-- Given problem --
Rewrite each line of the rows below as a Markdown table with the columns No. and Line, numbering the lines in order and omitting any blank lines.

─── The data

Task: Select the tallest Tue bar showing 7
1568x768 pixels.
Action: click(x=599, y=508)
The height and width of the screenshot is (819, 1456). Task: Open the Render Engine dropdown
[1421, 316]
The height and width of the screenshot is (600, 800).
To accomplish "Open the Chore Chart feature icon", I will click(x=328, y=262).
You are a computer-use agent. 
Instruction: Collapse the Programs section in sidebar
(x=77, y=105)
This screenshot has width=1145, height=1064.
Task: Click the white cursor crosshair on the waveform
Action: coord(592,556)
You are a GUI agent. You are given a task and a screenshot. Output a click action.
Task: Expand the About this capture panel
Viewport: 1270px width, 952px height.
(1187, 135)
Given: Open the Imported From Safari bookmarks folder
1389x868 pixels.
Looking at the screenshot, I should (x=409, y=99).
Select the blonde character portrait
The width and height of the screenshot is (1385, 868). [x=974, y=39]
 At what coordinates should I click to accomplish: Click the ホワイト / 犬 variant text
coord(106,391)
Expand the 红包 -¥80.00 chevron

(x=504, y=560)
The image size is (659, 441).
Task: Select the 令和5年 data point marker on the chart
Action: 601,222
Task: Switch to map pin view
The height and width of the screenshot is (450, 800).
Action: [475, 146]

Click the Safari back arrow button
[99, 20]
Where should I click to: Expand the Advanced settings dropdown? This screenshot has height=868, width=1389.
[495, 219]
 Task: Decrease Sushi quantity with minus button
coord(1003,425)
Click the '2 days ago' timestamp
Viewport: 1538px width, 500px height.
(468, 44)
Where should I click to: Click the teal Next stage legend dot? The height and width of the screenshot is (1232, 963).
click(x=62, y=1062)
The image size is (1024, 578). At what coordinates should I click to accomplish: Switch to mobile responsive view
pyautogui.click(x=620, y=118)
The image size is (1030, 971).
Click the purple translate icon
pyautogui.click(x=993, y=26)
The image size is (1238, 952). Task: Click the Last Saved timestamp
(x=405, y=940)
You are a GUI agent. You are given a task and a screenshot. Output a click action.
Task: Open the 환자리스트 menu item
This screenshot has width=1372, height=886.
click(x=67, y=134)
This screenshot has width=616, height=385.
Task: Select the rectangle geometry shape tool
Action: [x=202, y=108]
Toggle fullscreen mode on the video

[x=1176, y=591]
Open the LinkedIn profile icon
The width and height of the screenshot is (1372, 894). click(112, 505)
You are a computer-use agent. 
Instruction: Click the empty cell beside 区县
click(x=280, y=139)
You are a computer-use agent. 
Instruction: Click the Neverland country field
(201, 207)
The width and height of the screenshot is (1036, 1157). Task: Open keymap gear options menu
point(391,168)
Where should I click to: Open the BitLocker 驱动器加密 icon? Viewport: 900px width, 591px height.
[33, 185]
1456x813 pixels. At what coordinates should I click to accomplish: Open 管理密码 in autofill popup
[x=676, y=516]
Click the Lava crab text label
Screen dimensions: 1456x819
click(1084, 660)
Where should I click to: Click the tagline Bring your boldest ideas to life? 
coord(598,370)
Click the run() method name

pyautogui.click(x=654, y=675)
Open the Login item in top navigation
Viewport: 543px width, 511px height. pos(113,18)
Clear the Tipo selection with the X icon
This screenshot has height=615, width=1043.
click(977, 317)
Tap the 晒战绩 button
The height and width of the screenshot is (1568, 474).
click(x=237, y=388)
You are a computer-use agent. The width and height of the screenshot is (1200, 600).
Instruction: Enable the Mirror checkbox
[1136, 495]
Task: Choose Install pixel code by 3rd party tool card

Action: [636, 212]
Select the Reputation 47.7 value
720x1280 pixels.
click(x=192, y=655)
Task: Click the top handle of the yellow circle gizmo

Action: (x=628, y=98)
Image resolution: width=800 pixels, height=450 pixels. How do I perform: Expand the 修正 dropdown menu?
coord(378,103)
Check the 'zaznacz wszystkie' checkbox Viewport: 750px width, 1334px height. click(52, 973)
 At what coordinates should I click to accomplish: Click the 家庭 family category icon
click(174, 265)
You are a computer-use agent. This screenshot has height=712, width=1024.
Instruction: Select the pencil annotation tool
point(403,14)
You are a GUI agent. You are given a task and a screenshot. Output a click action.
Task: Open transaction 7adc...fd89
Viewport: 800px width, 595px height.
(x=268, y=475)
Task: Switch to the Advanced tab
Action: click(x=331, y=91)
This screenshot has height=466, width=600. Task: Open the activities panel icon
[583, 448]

──────

-- Exercise answer --
| No. | Line |
|---|---|
| 1 | Task: Select the tallest Tue bar showing 7 |
| 2 | 1568x768 pixels. |
| 3 | Action: click(x=599, y=508) |
| 4 | The height and width of the screenshot is (819, 1456). Task: Open the Render Engine dropdown |
| 5 | [1421, 316] |
| 6 | The height and width of the screenshot is (600, 800). |
| 7 | To accomplish "Open the Chore Chart feature icon", I will click(x=328, y=262). |
| 8 | You are a computer-use agent.  |
| 9 | Instruction: Collapse the Programs section in sidebar |
| 10 | (x=77, y=105) |
| 11 | This screenshot has width=1145, height=1064. |
| 12 | Task: Click the white cursor crosshair on the waveform |
| 13 | Action: coord(592,556) |
| 14 | You are a GUI agent. You are given a task and a screenshot. Output a click action. |
| 15 | Task: Expand the About this capture panel |
| 16 | Viewport: 1270px width, 952px height. |
| 17 | (1187, 135) |
| 18 | Given: Open the Imported From Safari bookmarks folder |
| 19 | 1389x868 pixels. |
| 20 | Looking at the screenshot, I should (x=409, y=99). |
| 21 | Select the blonde character portrait |
| 22 | The width and height of the screenshot is (1385, 868). [x=974, y=39] |
| 23 |  At what coordinates should I click to accomplish: Click the ホワイト / 犬 variant text |
| 24 | coord(106,391) |
| 25 | Expand the 红包 -¥80.00 chevron |
| 26 | (x=504, y=560) |
| 27 | The image size is (659, 441). |
| 28 | Task: Select the 令和5年 data point marker on the chart |
| 29 | Action: 601,222 |
| 30 | Task: Switch to map pin view |
| 31 | The height and width of the screenshot is (450, 800). |
| 32 | Action: [475, 146] |
| 33 | Click the Safari back arrow button |
| 34 | [99, 20] |
| 35 | Where should I click to: Expand the Advanced settings dropdown? This screenshot has height=868, width=1389. |
| 36 | [495, 219] |
| 37 |  Task: Decrease Sushi quantity with minus button |
| 38 | coord(1003,425) |
| 39 | Click the '2 days ago' timestamp |
| 40 | Viewport: 1538px width, 500px height. |
| 41 | (468, 44) |
| 42 | Where should I click to: Click the teal Next stage legend dot? The height and width of the screenshot is (1232, 963). |
| 43 | click(x=62, y=1062) |
| 44 | The image size is (1024, 578). At what coordinates should I click to accomplish: Switch to mobile responsive view |
| 45 | pyautogui.click(x=620, y=118) |
| 46 | The image size is (1030, 971). |
| 47 | Click the purple translate icon |
| 48 | pyautogui.click(x=993, y=26) |
| 49 | The image size is (1238, 952). Task: Click the Last Saved timestamp |
| 50 | (x=405, y=940) |
| 51 | You are a GUI agent. You are given a task and a screenshot. Output a click action. |
| 52 | Task: Open the 환자리스트 menu item |
| 53 | This screenshot has width=1372, height=886. |
| 54 | click(x=67, y=134) |
| 55 | This screenshot has width=616, height=385. |
| 56 | Task: Select the rectangle geometry shape tool |
| 57 | Action: [x=202, y=108] |
| 58 | Toggle fullscreen mode on the video |
| 59 | [x=1176, y=591] |
| 60 | Open the LinkedIn profile icon |
| 61 | The width and height of the screenshot is (1372, 894). click(112, 505) |
| 62 | You are a computer-use agent.  |
| 63 | Instruction: Click the empty cell beside 区县 |
| 64 | click(x=280, y=139) |
| 65 | You are a computer-use agent.  |
| 66 | Instruction: Click the Neverland country field |
| 67 | (201, 207) |
| 68 | The width and height of the screenshot is (1036, 1157). Task: Open keymap gear options menu |
| 69 | point(391,168) |
| 70 | Where should I click to: Open the BitLocker 驱动器加密 icon? Viewport: 900px width, 591px height. |
| 71 | [33, 185] |
| 72 | 1456x813 pixels. At what coordinates should I click to accomplish: Open 管理密码 in autofill popup |
| 73 | [x=676, y=516] |
| 74 | Click the Lava crab text label |
| 75 | Screen dimensions: 1456x819 |
| 76 | click(1084, 660) |
| 77 | Where should I click to: Click the tagline Bring your boldest ideas to life?  |
| 78 | coord(598,370) |
| 79 | Click the run() method name |
| 80 | pyautogui.click(x=654, y=675) |
| 81 | Open the Login item in top navigation |
| 82 | Viewport: 543px width, 511px height. pos(113,18) |
| 83 | Clear the Tipo selection with the X icon |
| 84 | This screenshot has height=615, width=1043. |
| 85 | click(977, 317) |
| 86 | Tap the 晒战绩 button |
| 87 | The height and width of the screenshot is (1568, 474). |
| 88 | click(x=237, y=388) |
| 89 | You are a computer-use agent. The width and height of the screenshot is (1200, 600). |
| 90 | Instruction: Enable the Mirror checkbox |
| 91 | [1136, 495] |
| 92 | Task: Choose Install pixel code by 3rd party tool card |
| 93 | Action: [636, 212] |
| 94 | Select the Reputation 47.7 value |
| 95 | 720x1280 pixels. |
| 96 | click(x=192, y=655) |
| 97 | Task: Click the top handle of the yellow circle gizmo |
| 98 | Action: (x=628, y=98) |
| 99 | Image resolution: width=800 pixels, height=450 pixels. How do I perform: Expand the 修正 dropdown menu? |
| 100 | coord(378,103) |
| 101 | Check the 'zaznacz wszystkie' checkbox Viewport: 750px width, 1334px height. click(52, 973) |
| 102 |  At what coordinates should I click to accomplish: Click the 家庭 family category icon |
| 103 | click(174, 265) |
| 104 | You are a computer-use agent. This screenshot has height=712, width=1024. |
| 105 | Instruction: Select the pencil annotation tool |
| 106 | point(403,14) |
| 107 | You are a GUI agent. You are given a task and a screenshot. Output a click action. |
| 108 | Task: Open transaction 7adc...fd89 |
| 109 | Viewport: 800px width, 595px height. |
| 110 | (x=268, y=475) |
| 111 | Task: Switch to the Advanced tab |
| 112 | Action: click(x=331, y=91) |
| 113 | This screenshot has height=466, width=600. Task: Open the activities panel icon |
| 114 | [583, 448] |